Even When You Win

Saturday night was the Computer Mine Holiday Party. The Computer Mine is overly generous with the prizes that they give away at this party. I’m not sure there really is a need for these prizes after all they already give us quite a healthy Christmas present. This year I got 100 dollars in cash, 100 dollars on a Best Buy gift certificate and a digital picture frame. I attend the Computer Mine party for the camaraderie of hanging out with my fellow pick swingers. Not because I desire a prize.

Last year I noted a number of people complaining about the prizes they had won. I remember thinking that these people were dreadfully spoiled. When they walked into the party they had nothing. When they left the party they had a prize. Why should they complain about the prize. How ungrateful can a person be?

This year I found out that there are times that even when you win, you really lost. I don’t have a strong affection for video games. I think they are a nice diversion for small children and teenagers, but after the time when a person gets a driver’s license it is time for them to stop simulating life and go out and live life.

As an example of my loathing of adults playing video games, I will now publish part of a lost blog that I never published. The blog was supposed to be a parody of an exhibit Becca, Jay and I witnessed at the Des Moines Arts Festival. The blog was supposed to be capped off by a collection of pictures, but in the end I might have lost some nerve and I was never entirely satisfied with my parody pictures. Here is part of the introduction of that “lost blog” Dirty Donuts:

The thing about euphemisms is that they are symbolic. The words themselves are completely innocuous, but what they represent can often disgust and/or make people giggle.

I bring this up because it wasn’t until recently that I discovered that adults play video games. I always thought when I heard my contemporaries talking about video games they were talking about sex or sexual allusions or the cousins of sex.

“What were you doing last night?”

“You know I was up late last night playing the Xbox.”


“Any plans tonight?”

“The way my social life is going, I’ll probably sit at home tonight playing Nintendo Wii.”


“What are you giving your wife for her birthday?”

“If things break just right, I’m going to be giving her the PS3.”

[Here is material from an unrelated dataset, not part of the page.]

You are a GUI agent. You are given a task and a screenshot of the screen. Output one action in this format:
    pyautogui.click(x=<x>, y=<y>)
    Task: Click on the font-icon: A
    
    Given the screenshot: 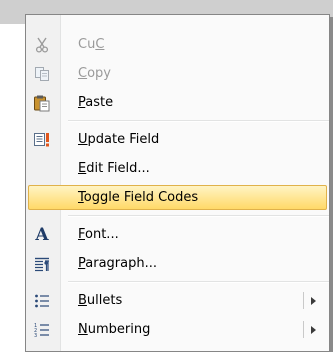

Now none of these phrases by themselves sound sexual. In fact, whether or not “playing the Xbox” was a reference to sex or actually playing a video game would be distinguished by the tone of the person saying the phrase.

In art, tone isn’t so easy to distinguish. You have to really look at it to see if this is just a plate of donuts or is it meant to suggest something else.

I have a long standing history of not understanding people who have the means to do something with their time, literally wasting it playing video games.

I won a prize on Saturday night. I didn’t walk into the room with anything. I walked out with a prize. However, I don’t think you could have designed a worse prize for me. Take a look:


You see, even when you win, sometimes you really lose. The good news is that I think I’m going to be able to unload this monstrosity on a co-worker for like 20 bucks. I can use that to buy something like a haircut.